The records that follow are to be repeated in full, with no pictures retained.
---- Dataset entries
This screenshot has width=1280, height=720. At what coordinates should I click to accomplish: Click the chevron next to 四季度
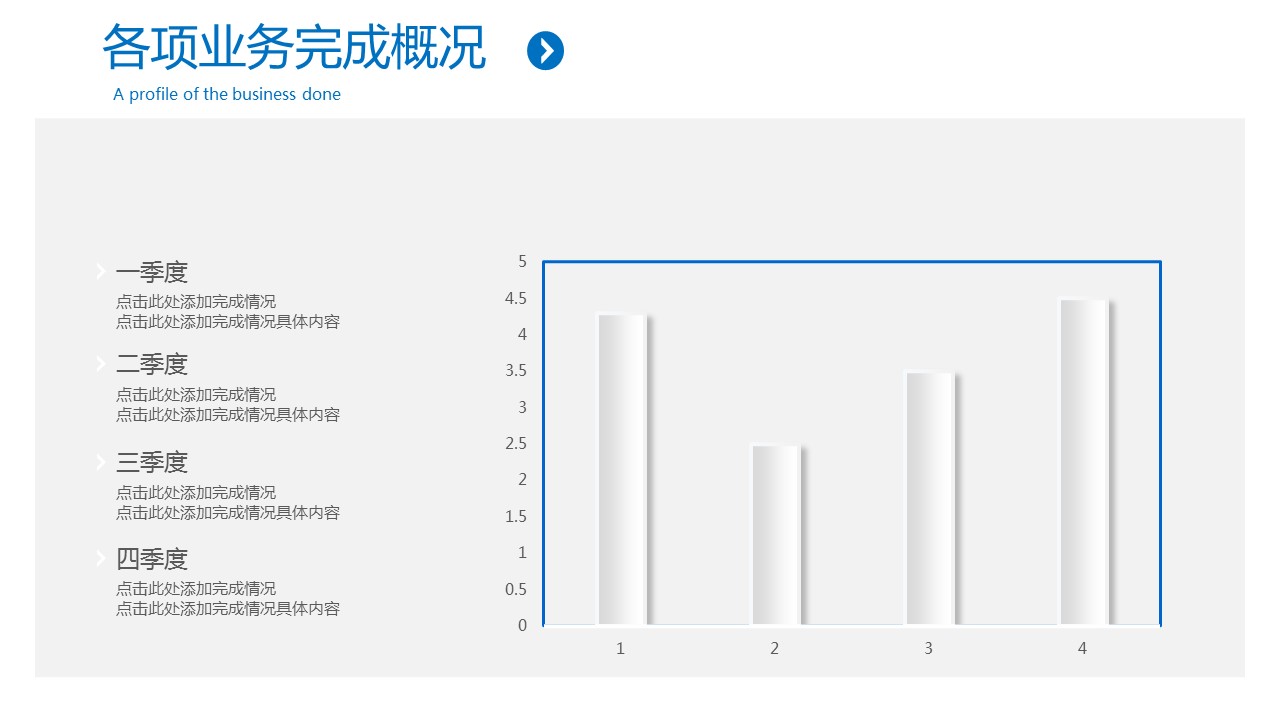[x=101, y=558]
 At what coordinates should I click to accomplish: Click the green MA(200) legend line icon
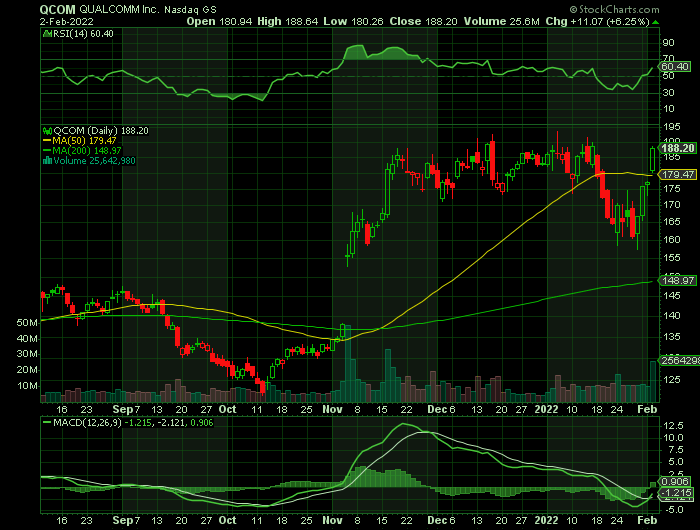point(45,151)
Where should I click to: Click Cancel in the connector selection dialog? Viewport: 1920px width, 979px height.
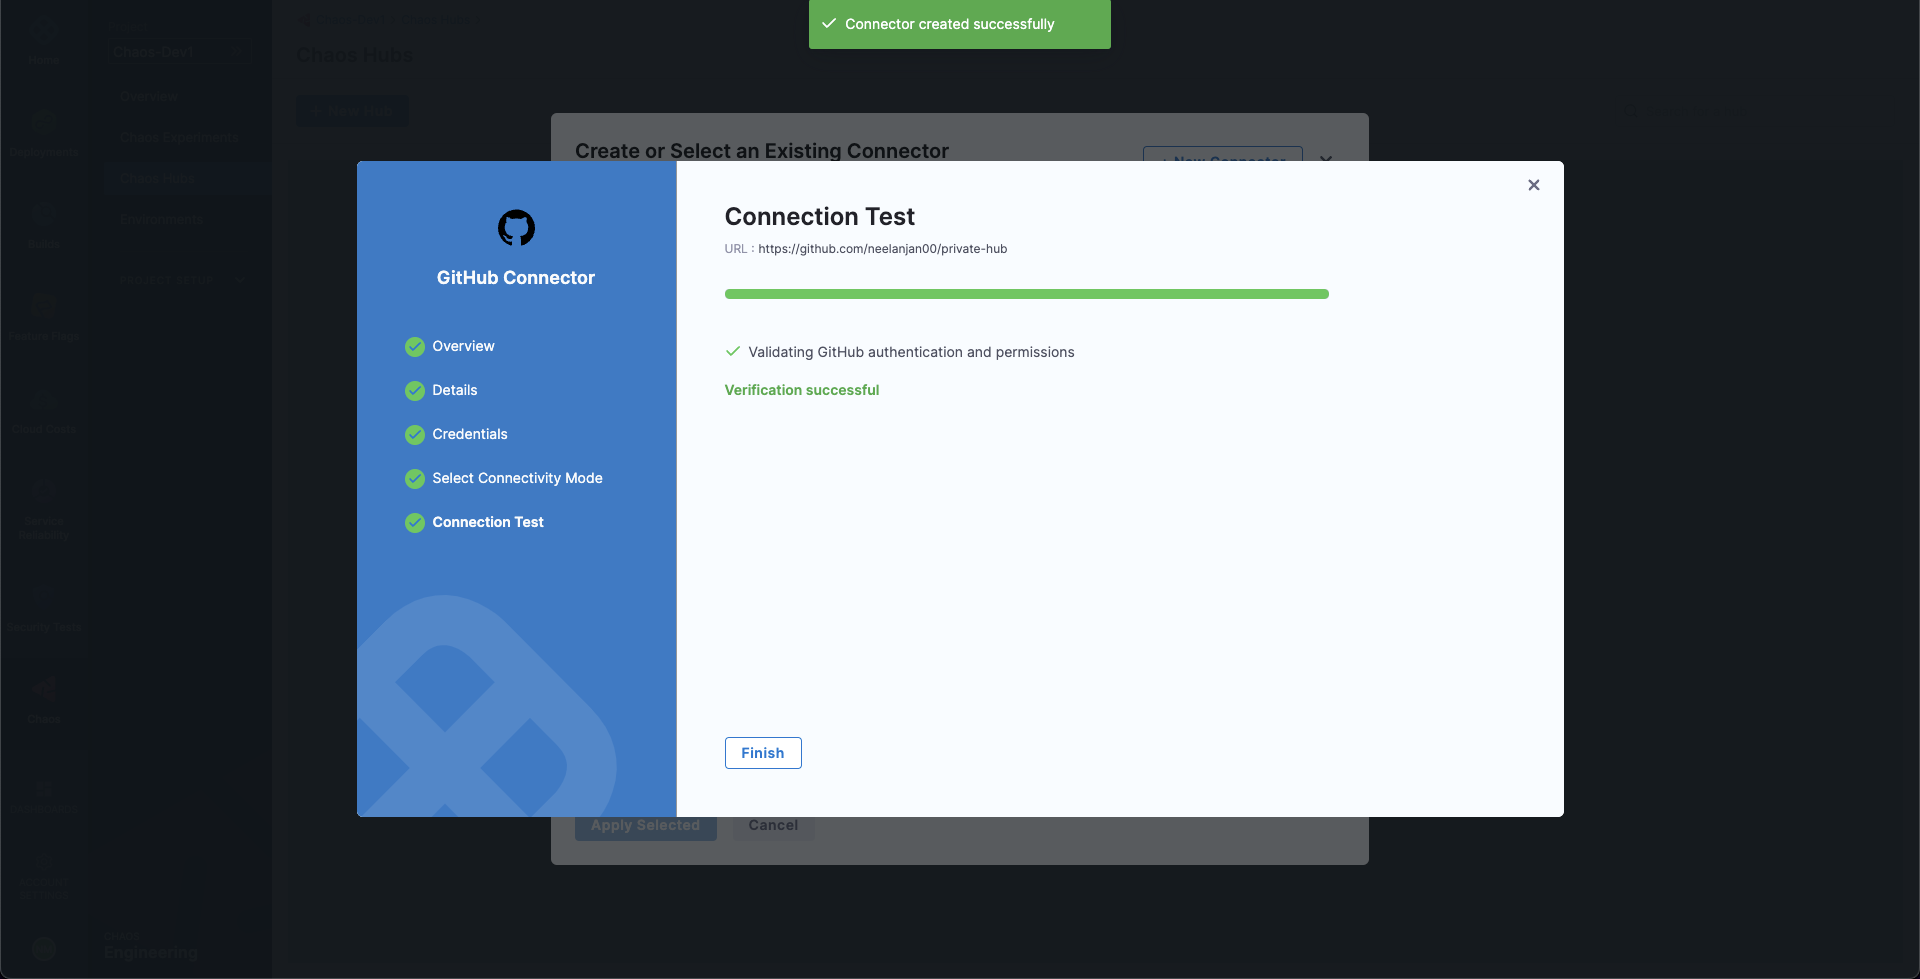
--------
> **Solution for this problem**:
This screenshot has width=1280, height=720. At what coordinates should I click to accomplish: Click the chevron next to 四季度
[x=101, y=558]
 At what coordinates should I click to accomplish: Click the green MA(200) legend line icon
point(45,151)
Where should I click to: Click Cancel in the connector selection dialog? Viewport: 1920px width, 979px height.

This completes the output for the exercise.